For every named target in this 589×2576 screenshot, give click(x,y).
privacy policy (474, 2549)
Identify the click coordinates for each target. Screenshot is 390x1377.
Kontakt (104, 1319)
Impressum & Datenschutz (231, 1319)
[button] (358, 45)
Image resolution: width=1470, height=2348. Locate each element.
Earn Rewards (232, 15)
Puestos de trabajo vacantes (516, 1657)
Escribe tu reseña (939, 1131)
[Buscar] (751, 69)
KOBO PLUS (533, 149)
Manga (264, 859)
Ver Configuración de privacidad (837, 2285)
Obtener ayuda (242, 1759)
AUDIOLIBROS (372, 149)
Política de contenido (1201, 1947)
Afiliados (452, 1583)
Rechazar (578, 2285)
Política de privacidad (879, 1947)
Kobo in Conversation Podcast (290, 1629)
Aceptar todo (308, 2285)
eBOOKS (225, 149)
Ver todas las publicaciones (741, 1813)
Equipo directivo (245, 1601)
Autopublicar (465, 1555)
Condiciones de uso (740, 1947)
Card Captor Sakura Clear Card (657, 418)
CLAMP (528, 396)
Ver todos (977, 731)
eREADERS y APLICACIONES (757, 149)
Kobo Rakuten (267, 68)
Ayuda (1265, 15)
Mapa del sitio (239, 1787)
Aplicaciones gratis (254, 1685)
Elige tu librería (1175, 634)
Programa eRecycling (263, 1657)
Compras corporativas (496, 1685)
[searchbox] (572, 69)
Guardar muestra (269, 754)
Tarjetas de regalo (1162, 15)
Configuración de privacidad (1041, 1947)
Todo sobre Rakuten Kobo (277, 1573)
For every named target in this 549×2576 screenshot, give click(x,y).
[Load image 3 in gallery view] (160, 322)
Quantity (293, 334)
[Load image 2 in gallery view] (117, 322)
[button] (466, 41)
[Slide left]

■ **Activity**
Which lines of the records hold the string "Load"? Copy each one.

■ **Solution for this exercise**
[Load image 3 in gallery view] (160, 322)
[Load image 2 in gallery view] (117, 322)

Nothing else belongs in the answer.